══ Excerto do texto ══

Mesmo que seja de passagem é deselegante não deambular pelas ruas da vila. São Teotónio diz que tem a maior comunidade emigrante romena do país: essa mania de se inventar a pretexto de uma minudência alguma coisa que seja a maior e melhor, e ninguém tenha igual ou parecido, é coisa nossa.
                   

                        


Como era o que havia mais à mão, São Teotónio, lançou esse boato cá para fora, e pegou. Nas três vezes que lá fui no espaço de uma semana, não me cruzei com nenhum(romeno), mas também é verdade que não os distingo dos portugueses, havendo uma alta probabilidade de que misturados, não seja fácil identificá-los. 


Quanto à "barreira" do idioma e com quem se falou, assegura-se que a comunicação foi feita num genuíno alentejanar da palavra, e sobre o sotaque o mesmo. Pode dar-se o caso que eles há tanto tempo emigrados falem correctamente esta nuance do português do Sul.

A Praça principal, que pode não o ser mas é onde se encontra a igreja-matriz, é acanhada. O casario circundante não ultrapassa o primeiro andar, e não sendo arejada, abre-se aos céus. Em dias desanuviados, a intensidade do azul celeste parece que nos chove em cima, mas não, só  encadeia a visão, de tão intenso o azul. É nestes fenómenos naturais que um homem sente uma dor no peito, de tanta beleza.




A igreja é humilde, sem remates nem pirosices barrocas, está caiada de branco com os recortes a azul. Tem um relógio na torre, e abaixo o sino, os números a preto em contraste com a parede. Não se confirmou que desse horas (deliciosa a utilização do verbo Dar). Pode ser um relógio decorativo ou temporariamente fora de serviço.

A Praça também tem uma pastelaria, apinhada aquela hora da tarde – seriam umas quatro. Comeram-se uns deliciosos bolinhos de amêndoa: uma melancia e um pêssego. A empregada foi honesta e afiançou que estavam frescos. Tinha razão, considerou-se por isso e porque também sorriu bonito, que era da simpatia alentejana, característica difícil de explicar e só intuída.





No flanar pela vila de ruas estreitas que dão sombra às casas e aos passantes, desaguou-se numa sapataria, em dobrando a drogaria da esquina. Nestas terras as lojas têm de tudo, cada uma é um centro comercial.





Dá-se o nome de sapataria a este estabelecimento comercial porque o objecto que se viu mais exposto são sapatos, apesar de desirmanados. À primeira vista podia ser uma loja especializada em calçado para mancos de pernas: só o sapato direito, ou o esquerdo. Mas não, é uma loja ortopédica, não há pares, é mesmo assim.




Mal entrámos, temeu-se que o local tivesse sido fustigado por algum micro fenómeno ambiental, um terremoto, um tufão. Era um cenário de caos: caixas pelo chão, prateleiras cheias a acumular coisas esquecidas há mais de muitos anos, atacadores soltos que pareciam lombrigas, fivelas soltas que careciam de serem cintos, ferramentas ao deus dará…





Pediu-se, à cautela, para ver e experimentar o nº 42 de umas botas - a que tinha o aspecto mais saudável daquela loja, e estava delicadamente exposta no balcão.

═══

→ **Exercícios propostos**:
**A.** Enumere os objetos que o texto sobre São Teotónio aponta no cenário de caos encontrado ao entrar na sapataria.
**B.** Transcreva do texto sobre São Teotónio o trecho que vai de "Como era o que" a "seja fácil identificá-los.".
As linhas seguintes provêm de uma fonte diferente da do excerto.

══ Dados fornecidos ══

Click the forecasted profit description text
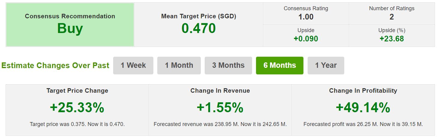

═══

→ **Lista de soluções**:
**A.** caixas, prateleiras, atacadores, fivelas, ferramentas

**B.**
Como era o que havia mais à mão, São Teotónio, lançou esse boato cá para fora, e pegou. Nas três vezes que lá fui no espaço de uma semana, não me cruzei com nenhum(romeno), mas também é verdade que não os distingo dos portugueses, havendo uma alta probabilidade de que misturados, não seja fácil identificá-los.